-- Jobs --
1. From the Wireless Set No. 52 thread below, repeat word for word the passage starting with "Wireless Set No." and going on through "Low Pressure Front.".
2. Answer these questions using the Wireless Set No. 52 thread below.
(a) How many tests make up the third Sender Resistance set?
(b) What valve type is V5A, which the Master Oscillator Tuning Circuit is built around?
(c) In the first test set, which pin on V5A, V5B and V5C was the exception to the good results?

Wireless Set No. 52 Canadian - Project

[David Dunlop]

I finished rechecking the third and final Sender Resistance test this morning. All is now quiet on the Low Pressure Front.

This set of tests involves testing resistance from selected pins on the seven Sender valve sockets to just three terminals on either of the two 8-pin connectors on the back of the Sender. Some of these tests might require specific settings for the Band Selector Switch, Mode of Operation Switch or Power Switch.

22 tests make up this set and in the initial work through, I had 7 suspect results. Of those, three now came out spot on and the remaining four read excessively high, but not as bad as the first round. Interestingly, these four readings all come from the V1J socket for the Voltage Amplifier.

So now that I have believable data, the next step is to look at the actual circuits on the schematics to see what components relate to each test in the three sets of results, and start looking at those parts on an individual basis.


David

[David Dunlop]

I had my fingers crossed there was logic behind the layout of the three sets of resistance tests (there are no guarantees with electronics design) and I was happy to discover the testing sequences in each test indeed follow the Sender Block Diagram, starting at the front end with the Master Oscillator Tuning Circuit built around V5A, a 6V6G. They then added in V6A (the VR 150 Voltage Regulator) following into the Amplifiers V5B and V5C and arriving at V7A (the impressive 813 Power Amplifier). Testing then moved to the Audio Input Circuit V1J (ARP-3) and V5D, which ultimately end up at V7A as well.

Starting with the first test set, the first thing I noticed was I had good results through the first four blocks of the Sender (V5A, V6A, V5B and V5C) with the exception of Pin 1 on V5A, V5B and V5C.

-- Information shown --
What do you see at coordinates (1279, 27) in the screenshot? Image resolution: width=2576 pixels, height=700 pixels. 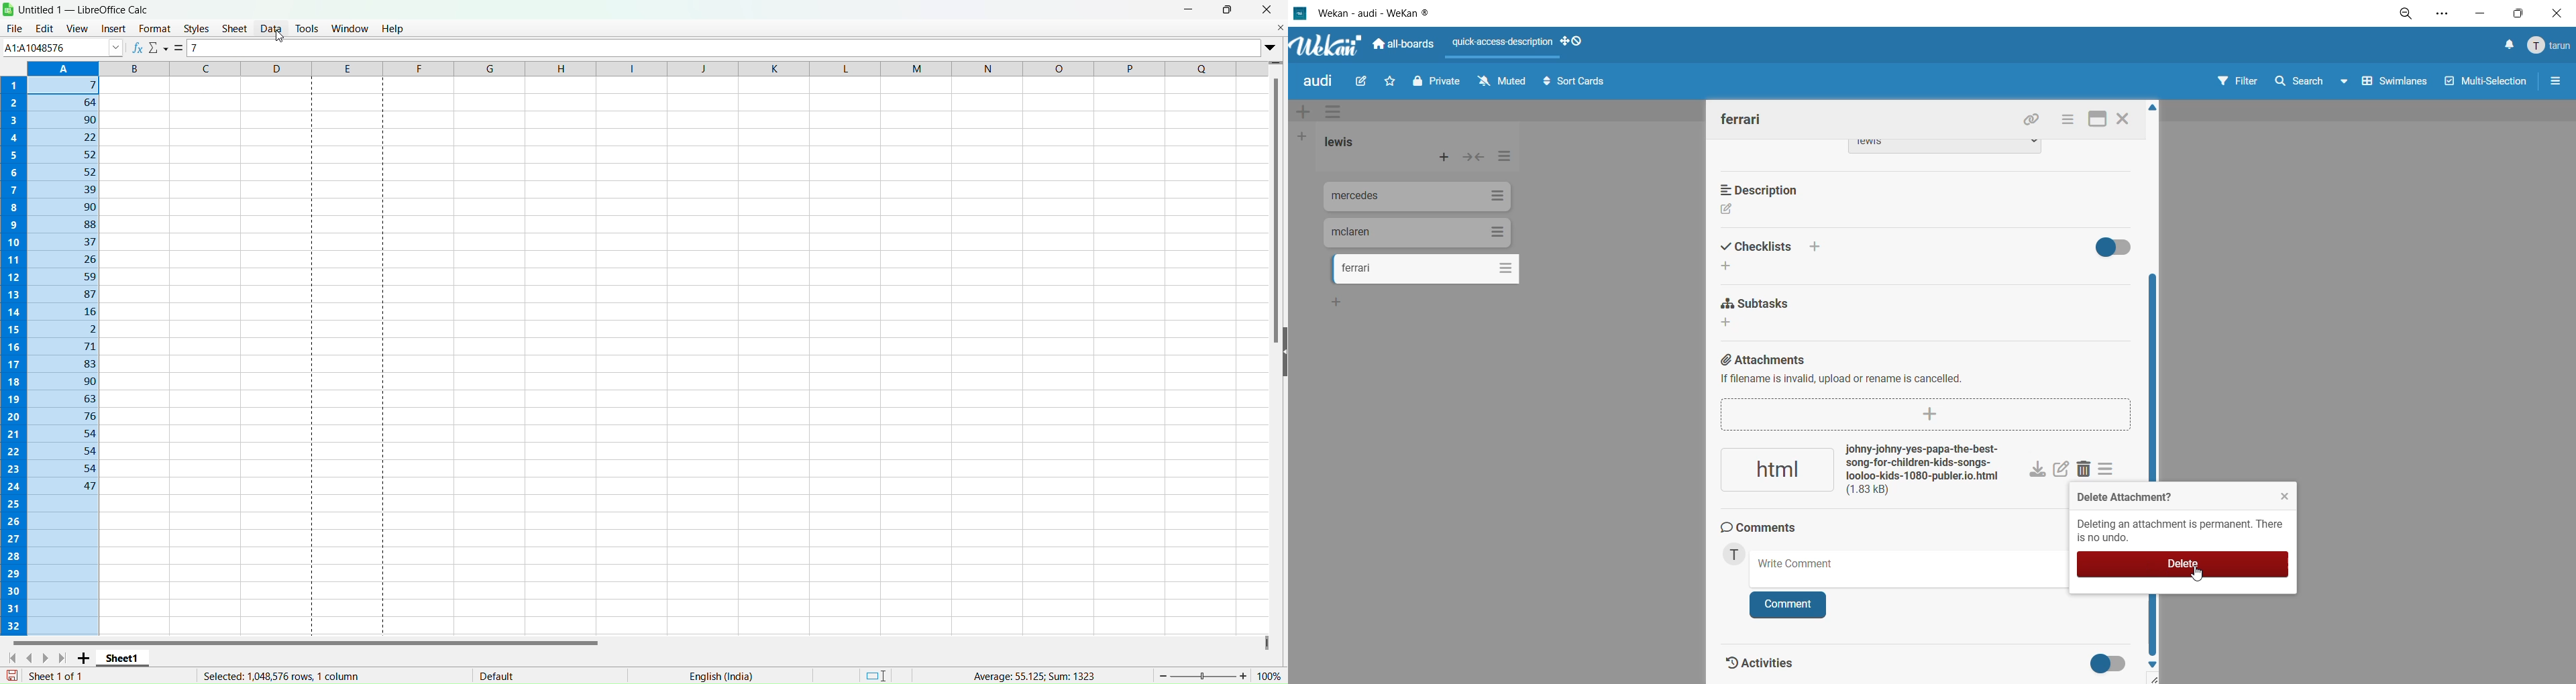 I see `Close Document` at bounding box center [1279, 27].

-- Solved problems --
1.
Wireless Set No. 52 Canadian - Project

[David Dunlop]

I finished rechecking the third and final Sender Resistance test this morning. All is now quiet on the Low Pressure Front.

2.
(a) 22
(b) A 6V6G
(c) Pin 1